Издателю я ответил, что не в силах написать предисловие, которое не повредило бы самой книге, и сделал ему встречное предложение: вместо предисловия сопроводить книгу отрывком из моего письма переводчику, написанного в мае 1960 года по окончании нашей кропотливой совместной работы, где я благодарил его за его труд. Привожу его здесь:

‹…› Работа наконец закончена; я полностью удовлетворен ее результатом, очень Вам благодарен и очень рад, хотя вместе с тем мне немного грустно. Поймите, это единственная написанная мною книга, и теперь, когда мы пересадили ее на немецкую почву, я чувствую себя как человек, чей сын вырос и ушел, лишив отца возможности о нем заботиться.

Но дело не только в этом. Вы, наверно, заметили, что для меня лагерь и то, что я смог написать о лагере, — очень важное событие, закалившее, изменившее меня внутренне, открывшее мне смысл жизни.
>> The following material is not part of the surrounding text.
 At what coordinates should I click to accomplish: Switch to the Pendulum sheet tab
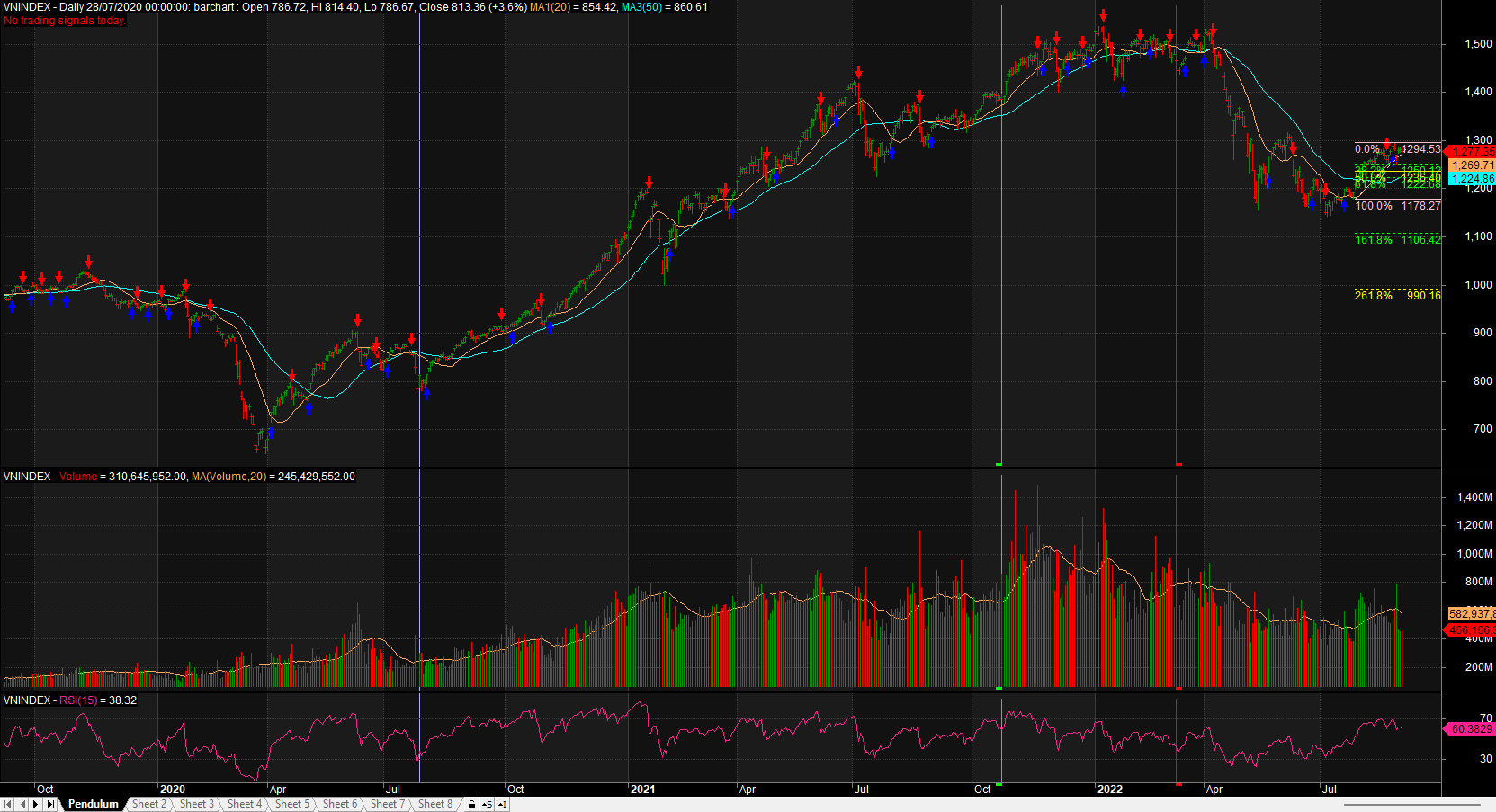click(x=93, y=804)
Может, это преувеличение, но ведь сегодня я, заключенный номер 174 517, могу благодаря Вашей помощи говорить с немцами, могу напомнить им о том, что они натворили и сказать: «Я жив и, чтобы судить, я хочу сначала понять вас».
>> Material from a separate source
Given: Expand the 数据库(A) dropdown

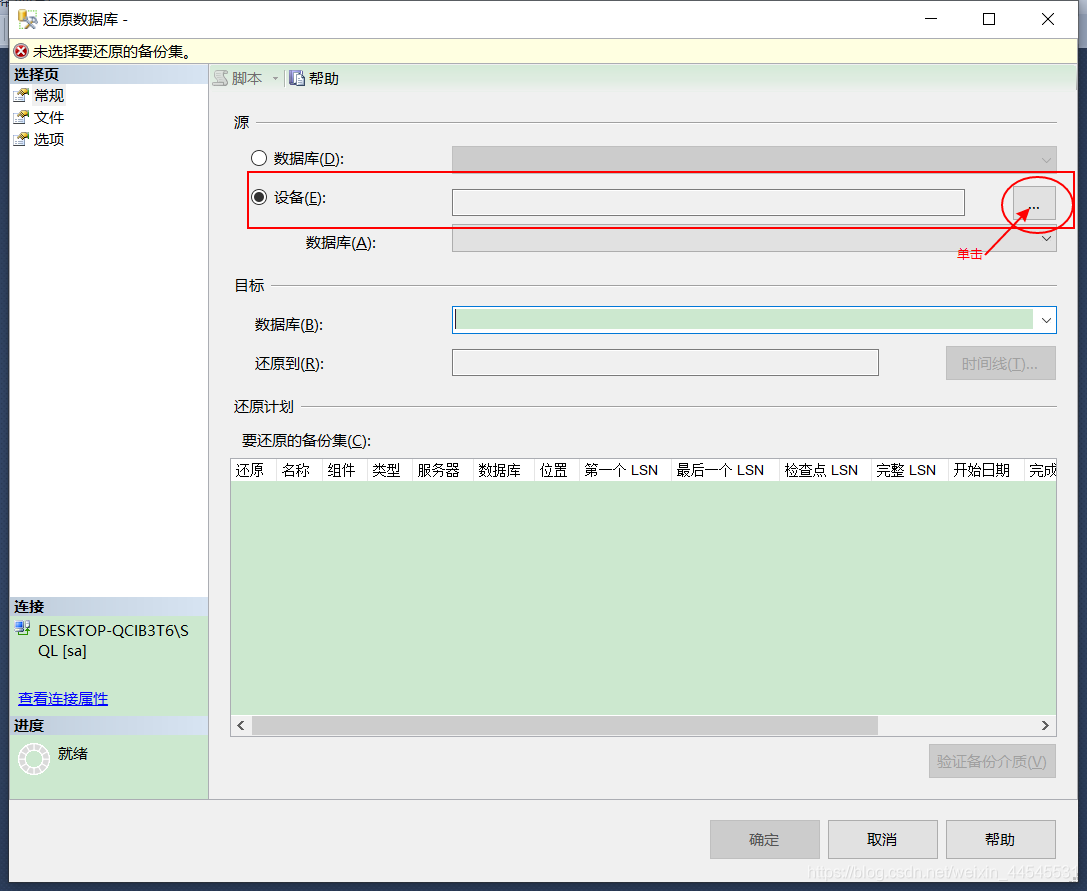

Я не верю, что у каждой человеческой жизни обязательно должно быть особое предназначение, но когда думаю о своей жизни и о тех целях, которые ставил перед собой, лишь одна кажется мне по-настоящему важной и оправданной — нести мое свидетельство, добиться того, чтобы мой голос был услышан немецким народом, «ответить» капо, который вытер руку о мою спину, доктору Паннвитцу, тем, кто повесил Последнего (речь идет о действующих лицах моей книги), а также их последователям.

Не сомневаюсь, что Вы поняли меня правильно. Я никогда не испытывал ненависти к немецкому народу, но если бы и испытывал, то, познакомившись с Вами, излечился бы от своей ненависти. Я не понимаю, просто не переношу, когда человека судят не за то, что он сделал сам, а за принадлежность к той или иной группе ‹…›.

Но сказать, что я понимаю немцев, я тоже не могу, и то, что я в них не понимаю, создает болезненную пустоту, которая постоянно напоминает о себе и требует заполнения. Надеюсь, книга получит отзвук в Германии, и надежда моя основывается не на амбициях автора: поняв природу такого отзвука, я смог бы лучше понять немцев и удовлетворить требующую заполнения пустоту.